Here's a close-up so you can ooh and ah some more:
So are y'all done oohing and awing??? Well here's why it almost didn't happen. You see, when the designer asked if I could paint "this" I thought she meant "this":
When, in fact, she meant "this":
Yep, I had already started on that gorgeous piece. Yep, I was going to paint that gorgeous burled walnut. Did I want to? Well heck no, but she had asked me to so I was gonna. Luckily I had only painted the leg when divine intervention occurred. Praise that sweet Baby Jesus for watching out for my you-know-what before I ruined that beautiful piece of wood that probably cost more than my house! Yes, people, if I didn't believe in God before, which I most assuredly did, but just in case there was any doubt it has been wiped clean! I now have no doubt that He exists and I'm pretty sure He has His angels working over-time just to save my you-know-what!
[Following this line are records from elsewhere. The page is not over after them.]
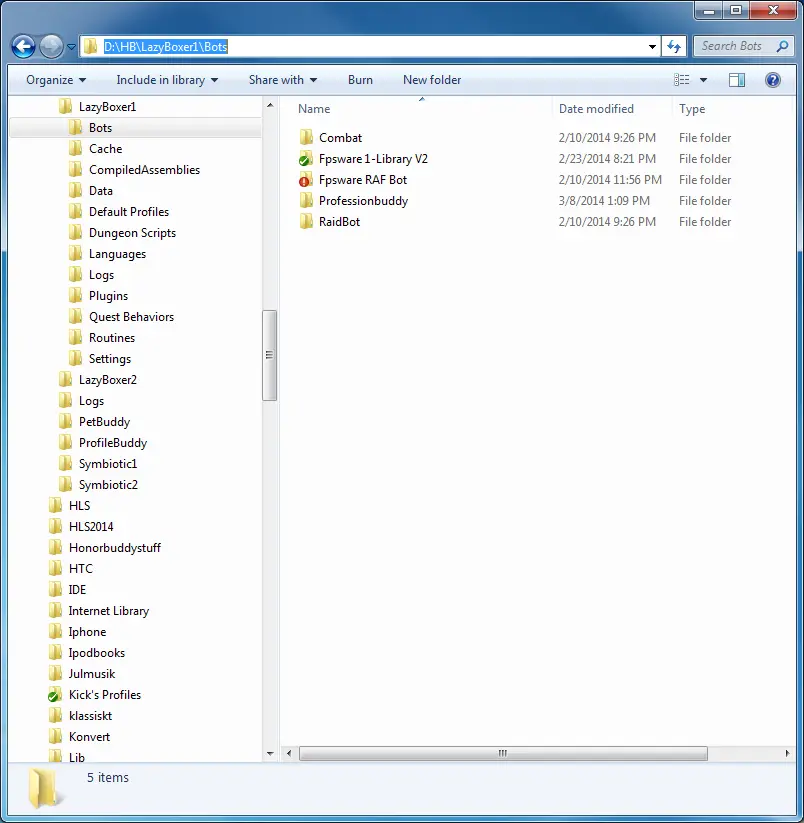Viewport: 804px width, 823px height.
Task: Click the Forward navigation arrow button
Action: coord(51,46)
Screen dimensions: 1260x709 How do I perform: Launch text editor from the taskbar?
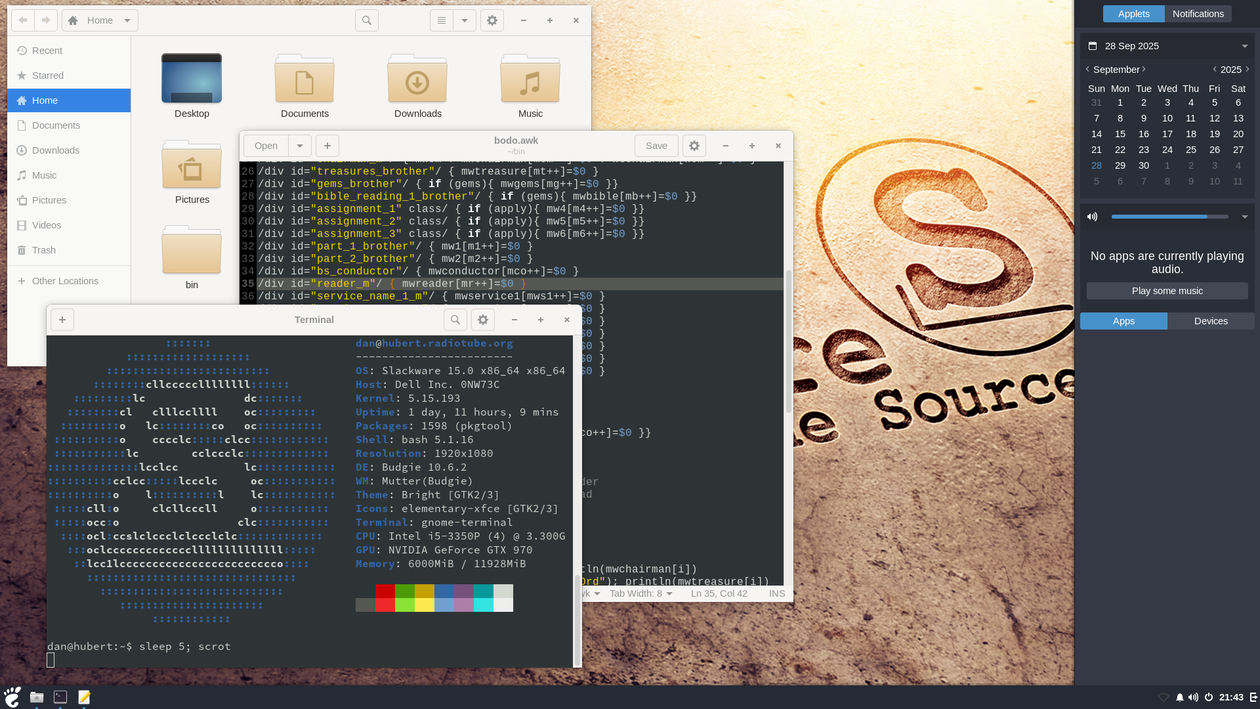pyautogui.click(x=84, y=697)
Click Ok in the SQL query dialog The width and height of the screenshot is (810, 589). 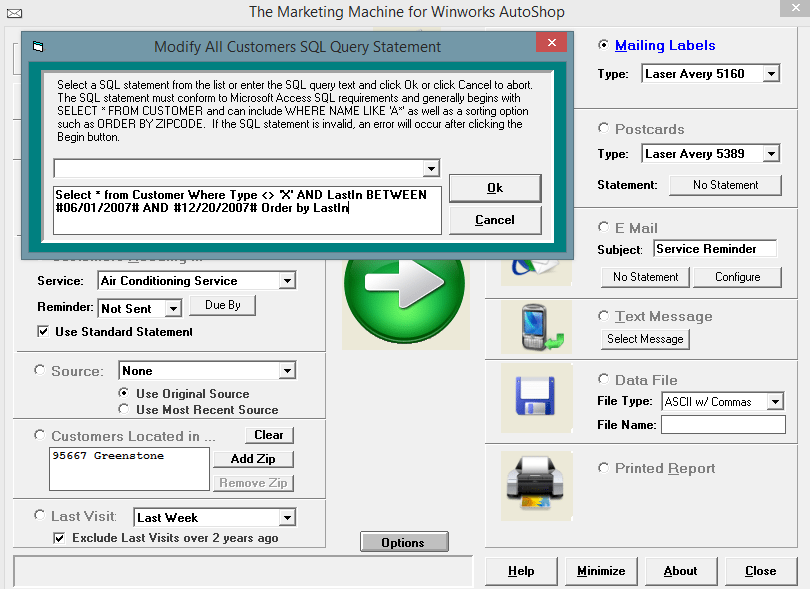(x=494, y=188)
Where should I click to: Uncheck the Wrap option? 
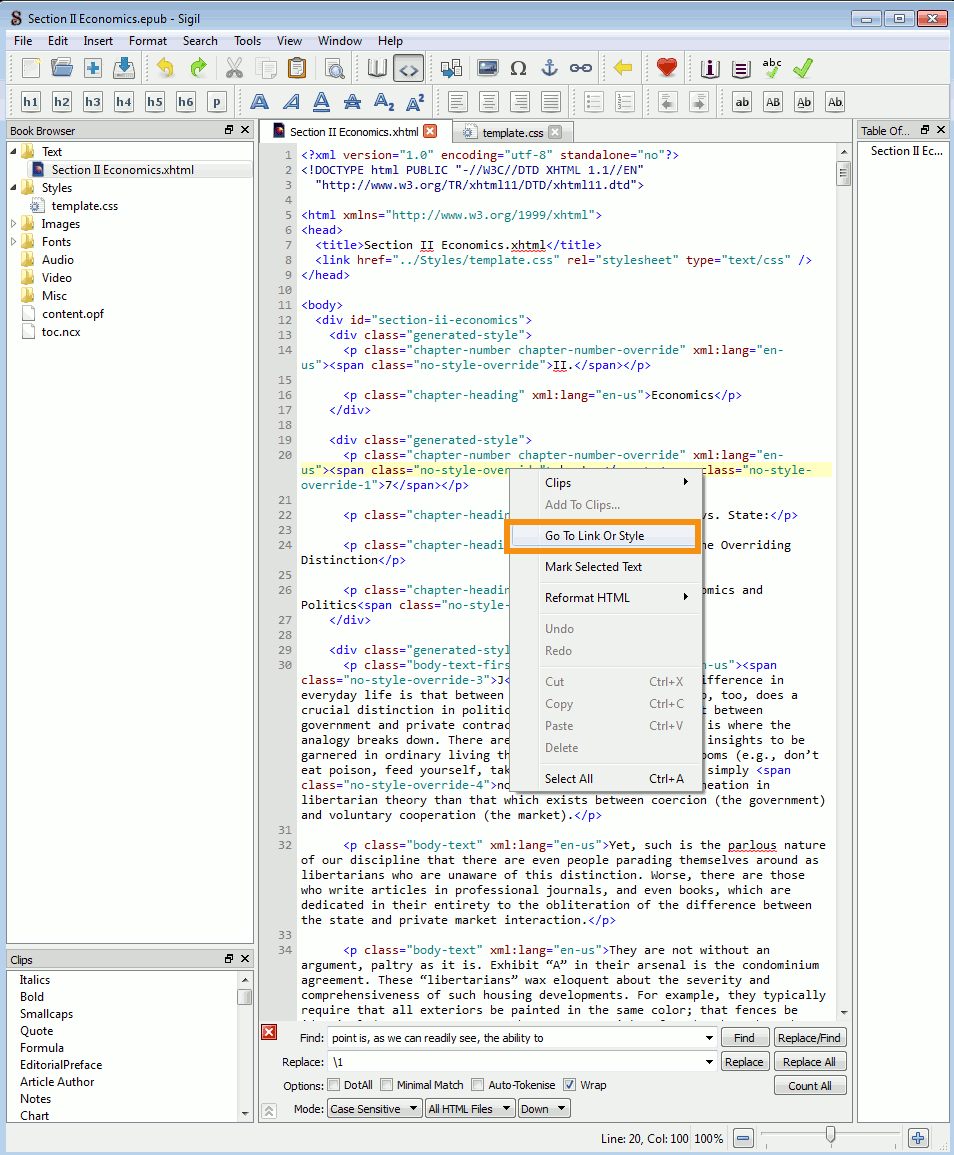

I am further blessed by the fact that both the designer and the client thought it was funny. I don't think they really believed me when I told them that if I had painted that beautiful piece of wood (although I have no doubt it would have looked FAB-U-LOUS!) and then found out I wasn't supposed to that they would be attending my funeral. Nope, I don't think they believed me when I told them that I had a small heart attack while being told on the phone I held in one hand that I was NOT supposed to be painting that gorgeous burled walnut vanity with my other hand...
Praise sweet Baby Jesus I was able to get all that primer off. I had to use the owner's tooth brush to get into all the nooks and crannies, because you know I'm very thorough... but what a small price to pay, I mean what's a new toothbrush compared to priceless burled walnut?????
Yep, I have a new rule for the designer - she now has to physically touch whatever it is she is asking me to paint. And she doesn't know it yet, but I'm gonna make her get texting on her phone so that when she calls me and says "can you paint such and such..." I can then text her a picture so that I am certain we are talking about the same "such and such." just sayin'
So one last time, I'd just like to thank sweet Baby Jesus for taking care of my you-know-what and saving me so that I am still here and able to entertain all you lovely people with my next near death experience.